▶ _Goal of the exercise_
Without omitting anything, retype the data that follows.

▶ _Provided material_
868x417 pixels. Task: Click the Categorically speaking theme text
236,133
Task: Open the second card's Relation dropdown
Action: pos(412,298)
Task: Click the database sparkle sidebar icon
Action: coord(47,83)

▶ _Task answer_
868x417 pixels. Task: Click the Categorically speaking theme text
236,133
Task: Open the second card's Relation dropdown
Action: pos(412,298)
Task: Click the database sparkle sidebar icon
Action: coord(47,83)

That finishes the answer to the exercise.